(Records for this task)

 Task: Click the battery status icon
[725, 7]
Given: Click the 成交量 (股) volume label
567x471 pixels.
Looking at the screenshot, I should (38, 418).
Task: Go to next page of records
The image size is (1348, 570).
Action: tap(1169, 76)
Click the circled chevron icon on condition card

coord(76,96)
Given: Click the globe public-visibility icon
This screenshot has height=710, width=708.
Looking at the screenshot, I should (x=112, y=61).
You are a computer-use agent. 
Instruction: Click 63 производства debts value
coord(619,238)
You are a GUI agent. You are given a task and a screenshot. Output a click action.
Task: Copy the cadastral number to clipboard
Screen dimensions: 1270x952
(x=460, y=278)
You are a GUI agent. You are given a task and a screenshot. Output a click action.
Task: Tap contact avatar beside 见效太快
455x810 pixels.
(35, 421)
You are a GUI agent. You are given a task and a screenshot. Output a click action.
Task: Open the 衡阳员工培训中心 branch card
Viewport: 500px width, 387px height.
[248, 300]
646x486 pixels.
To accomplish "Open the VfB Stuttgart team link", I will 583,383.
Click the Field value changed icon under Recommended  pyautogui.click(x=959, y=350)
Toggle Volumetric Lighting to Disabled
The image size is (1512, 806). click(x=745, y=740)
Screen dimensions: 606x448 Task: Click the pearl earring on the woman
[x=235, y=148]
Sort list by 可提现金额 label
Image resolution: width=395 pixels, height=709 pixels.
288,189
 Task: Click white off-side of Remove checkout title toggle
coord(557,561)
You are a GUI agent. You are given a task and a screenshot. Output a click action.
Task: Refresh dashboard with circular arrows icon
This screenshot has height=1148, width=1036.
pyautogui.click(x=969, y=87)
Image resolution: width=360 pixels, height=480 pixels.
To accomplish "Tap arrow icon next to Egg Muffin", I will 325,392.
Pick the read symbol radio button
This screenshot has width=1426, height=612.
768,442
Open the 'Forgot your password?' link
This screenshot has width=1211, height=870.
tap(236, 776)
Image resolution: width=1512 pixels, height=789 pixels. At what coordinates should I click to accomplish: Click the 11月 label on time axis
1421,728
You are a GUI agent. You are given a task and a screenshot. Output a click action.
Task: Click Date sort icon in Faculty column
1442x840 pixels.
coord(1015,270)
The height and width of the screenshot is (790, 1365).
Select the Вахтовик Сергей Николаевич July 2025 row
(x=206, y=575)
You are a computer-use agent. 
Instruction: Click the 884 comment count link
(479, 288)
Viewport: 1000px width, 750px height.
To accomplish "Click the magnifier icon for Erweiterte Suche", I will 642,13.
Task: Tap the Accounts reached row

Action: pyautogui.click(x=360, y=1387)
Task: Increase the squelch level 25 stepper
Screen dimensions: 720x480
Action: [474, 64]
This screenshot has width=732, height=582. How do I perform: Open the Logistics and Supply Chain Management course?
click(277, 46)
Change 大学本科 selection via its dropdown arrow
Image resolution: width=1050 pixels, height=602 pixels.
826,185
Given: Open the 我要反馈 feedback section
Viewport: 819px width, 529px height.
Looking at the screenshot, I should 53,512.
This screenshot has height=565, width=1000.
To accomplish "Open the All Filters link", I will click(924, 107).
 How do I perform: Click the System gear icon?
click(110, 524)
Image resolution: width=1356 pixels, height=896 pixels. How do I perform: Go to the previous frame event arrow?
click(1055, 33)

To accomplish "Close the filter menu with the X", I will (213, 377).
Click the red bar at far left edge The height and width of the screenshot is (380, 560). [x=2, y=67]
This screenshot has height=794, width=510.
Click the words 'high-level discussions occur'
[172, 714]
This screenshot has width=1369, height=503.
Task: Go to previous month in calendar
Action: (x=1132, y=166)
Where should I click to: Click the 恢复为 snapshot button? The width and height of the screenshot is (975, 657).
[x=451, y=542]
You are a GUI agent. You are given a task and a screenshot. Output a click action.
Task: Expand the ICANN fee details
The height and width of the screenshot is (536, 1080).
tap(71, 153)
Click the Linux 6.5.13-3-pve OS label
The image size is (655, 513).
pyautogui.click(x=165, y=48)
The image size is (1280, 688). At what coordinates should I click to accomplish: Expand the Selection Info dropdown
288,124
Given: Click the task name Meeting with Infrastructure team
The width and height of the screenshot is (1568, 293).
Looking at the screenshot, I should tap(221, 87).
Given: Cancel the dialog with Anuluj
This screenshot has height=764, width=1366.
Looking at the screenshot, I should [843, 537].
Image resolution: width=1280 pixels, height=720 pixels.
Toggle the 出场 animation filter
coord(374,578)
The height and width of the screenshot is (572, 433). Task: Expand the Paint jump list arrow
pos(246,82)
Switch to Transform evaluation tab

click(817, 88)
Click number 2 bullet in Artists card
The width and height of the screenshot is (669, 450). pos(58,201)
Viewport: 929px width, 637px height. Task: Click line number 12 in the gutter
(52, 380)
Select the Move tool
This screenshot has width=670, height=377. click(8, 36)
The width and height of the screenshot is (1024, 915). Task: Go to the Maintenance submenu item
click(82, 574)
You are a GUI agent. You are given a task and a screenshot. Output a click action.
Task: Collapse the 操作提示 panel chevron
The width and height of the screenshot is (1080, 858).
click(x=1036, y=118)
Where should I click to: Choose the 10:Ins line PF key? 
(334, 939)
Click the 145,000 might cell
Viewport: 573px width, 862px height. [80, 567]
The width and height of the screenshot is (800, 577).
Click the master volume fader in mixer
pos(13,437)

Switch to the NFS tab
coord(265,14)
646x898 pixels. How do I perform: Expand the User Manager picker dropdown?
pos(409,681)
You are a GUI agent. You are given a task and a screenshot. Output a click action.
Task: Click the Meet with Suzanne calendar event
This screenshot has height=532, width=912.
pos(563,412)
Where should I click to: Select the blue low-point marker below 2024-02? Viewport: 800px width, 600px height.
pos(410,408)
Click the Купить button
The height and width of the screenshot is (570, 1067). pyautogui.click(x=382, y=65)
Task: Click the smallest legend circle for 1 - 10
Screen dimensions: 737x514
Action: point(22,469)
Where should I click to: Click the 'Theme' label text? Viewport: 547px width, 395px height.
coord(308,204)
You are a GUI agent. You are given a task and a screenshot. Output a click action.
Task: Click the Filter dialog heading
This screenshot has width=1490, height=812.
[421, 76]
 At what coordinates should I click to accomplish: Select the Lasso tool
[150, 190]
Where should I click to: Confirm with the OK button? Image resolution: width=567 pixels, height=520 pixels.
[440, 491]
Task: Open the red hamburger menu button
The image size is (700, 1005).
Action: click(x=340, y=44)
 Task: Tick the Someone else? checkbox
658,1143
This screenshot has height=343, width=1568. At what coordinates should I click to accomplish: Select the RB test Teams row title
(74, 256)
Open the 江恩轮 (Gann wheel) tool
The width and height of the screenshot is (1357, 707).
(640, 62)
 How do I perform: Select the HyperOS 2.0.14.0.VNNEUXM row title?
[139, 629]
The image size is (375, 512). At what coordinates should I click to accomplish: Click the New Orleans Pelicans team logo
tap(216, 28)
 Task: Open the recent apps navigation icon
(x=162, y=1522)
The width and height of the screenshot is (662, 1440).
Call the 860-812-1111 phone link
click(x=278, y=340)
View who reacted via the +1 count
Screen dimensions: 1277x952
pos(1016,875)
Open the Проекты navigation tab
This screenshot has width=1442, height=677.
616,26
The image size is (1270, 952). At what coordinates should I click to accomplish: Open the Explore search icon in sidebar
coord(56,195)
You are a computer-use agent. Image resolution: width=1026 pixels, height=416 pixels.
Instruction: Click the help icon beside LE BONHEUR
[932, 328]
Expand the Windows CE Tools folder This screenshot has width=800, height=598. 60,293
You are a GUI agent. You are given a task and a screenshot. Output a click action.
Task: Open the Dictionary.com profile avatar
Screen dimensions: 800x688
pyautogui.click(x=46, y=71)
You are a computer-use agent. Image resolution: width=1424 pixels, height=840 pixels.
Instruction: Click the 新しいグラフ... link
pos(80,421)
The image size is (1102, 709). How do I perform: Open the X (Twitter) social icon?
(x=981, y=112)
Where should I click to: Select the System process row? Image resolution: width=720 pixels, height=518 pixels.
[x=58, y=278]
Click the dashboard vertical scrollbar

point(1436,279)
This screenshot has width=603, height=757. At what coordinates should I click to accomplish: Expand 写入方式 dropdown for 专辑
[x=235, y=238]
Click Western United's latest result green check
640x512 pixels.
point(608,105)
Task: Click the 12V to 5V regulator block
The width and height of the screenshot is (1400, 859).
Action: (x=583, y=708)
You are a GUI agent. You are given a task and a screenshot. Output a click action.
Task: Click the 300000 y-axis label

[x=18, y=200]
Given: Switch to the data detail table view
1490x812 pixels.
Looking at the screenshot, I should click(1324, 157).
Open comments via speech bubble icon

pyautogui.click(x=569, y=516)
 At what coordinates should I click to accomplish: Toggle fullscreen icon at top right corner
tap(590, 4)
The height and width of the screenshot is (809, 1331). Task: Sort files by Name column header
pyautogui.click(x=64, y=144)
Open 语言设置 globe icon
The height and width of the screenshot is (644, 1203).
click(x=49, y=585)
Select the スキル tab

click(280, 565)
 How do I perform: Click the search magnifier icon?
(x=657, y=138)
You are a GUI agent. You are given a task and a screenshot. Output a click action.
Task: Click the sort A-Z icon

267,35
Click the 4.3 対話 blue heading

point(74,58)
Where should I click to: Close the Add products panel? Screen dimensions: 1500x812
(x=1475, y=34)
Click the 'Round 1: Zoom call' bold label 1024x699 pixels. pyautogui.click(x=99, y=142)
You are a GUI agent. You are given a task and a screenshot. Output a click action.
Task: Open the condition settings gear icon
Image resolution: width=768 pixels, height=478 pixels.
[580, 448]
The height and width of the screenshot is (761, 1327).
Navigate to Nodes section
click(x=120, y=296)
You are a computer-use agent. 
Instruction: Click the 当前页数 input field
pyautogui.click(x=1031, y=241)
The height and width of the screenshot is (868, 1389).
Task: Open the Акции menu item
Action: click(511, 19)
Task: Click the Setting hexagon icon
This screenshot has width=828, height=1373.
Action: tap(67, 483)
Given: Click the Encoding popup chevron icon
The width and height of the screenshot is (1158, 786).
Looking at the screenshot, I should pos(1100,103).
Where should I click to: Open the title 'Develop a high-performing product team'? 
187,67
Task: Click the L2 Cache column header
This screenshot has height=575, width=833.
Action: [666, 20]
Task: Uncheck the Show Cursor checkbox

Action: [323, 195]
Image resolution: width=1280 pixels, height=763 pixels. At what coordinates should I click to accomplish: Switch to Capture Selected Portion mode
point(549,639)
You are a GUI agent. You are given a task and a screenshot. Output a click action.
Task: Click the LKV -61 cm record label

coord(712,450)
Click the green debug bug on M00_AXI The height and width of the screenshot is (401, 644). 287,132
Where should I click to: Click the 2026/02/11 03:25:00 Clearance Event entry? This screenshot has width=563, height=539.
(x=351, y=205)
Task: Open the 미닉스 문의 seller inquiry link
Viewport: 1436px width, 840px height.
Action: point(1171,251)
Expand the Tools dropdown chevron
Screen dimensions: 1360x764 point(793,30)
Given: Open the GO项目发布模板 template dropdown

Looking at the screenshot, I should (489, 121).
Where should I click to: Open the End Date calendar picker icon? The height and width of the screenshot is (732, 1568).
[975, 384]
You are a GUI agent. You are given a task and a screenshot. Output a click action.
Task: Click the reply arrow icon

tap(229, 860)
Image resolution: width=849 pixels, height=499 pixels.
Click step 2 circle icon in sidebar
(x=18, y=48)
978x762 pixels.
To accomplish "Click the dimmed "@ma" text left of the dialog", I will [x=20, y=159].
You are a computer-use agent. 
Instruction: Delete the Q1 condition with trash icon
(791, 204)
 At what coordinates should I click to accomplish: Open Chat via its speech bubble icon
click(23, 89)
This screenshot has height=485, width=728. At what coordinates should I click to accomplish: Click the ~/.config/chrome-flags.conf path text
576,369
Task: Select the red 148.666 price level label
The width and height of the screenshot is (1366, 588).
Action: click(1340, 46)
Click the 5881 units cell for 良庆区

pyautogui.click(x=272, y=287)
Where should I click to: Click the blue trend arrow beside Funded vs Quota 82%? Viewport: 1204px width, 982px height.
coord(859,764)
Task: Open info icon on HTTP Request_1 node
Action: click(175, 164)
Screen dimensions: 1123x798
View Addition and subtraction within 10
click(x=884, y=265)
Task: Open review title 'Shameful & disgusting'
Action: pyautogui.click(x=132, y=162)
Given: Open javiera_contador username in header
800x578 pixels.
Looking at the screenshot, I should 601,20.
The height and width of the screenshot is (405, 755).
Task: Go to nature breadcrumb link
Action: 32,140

(End Records for this task)

▶ **To do**: The answer should be a single number: how many lines in the entries contain "next".

▶ **Result**: 2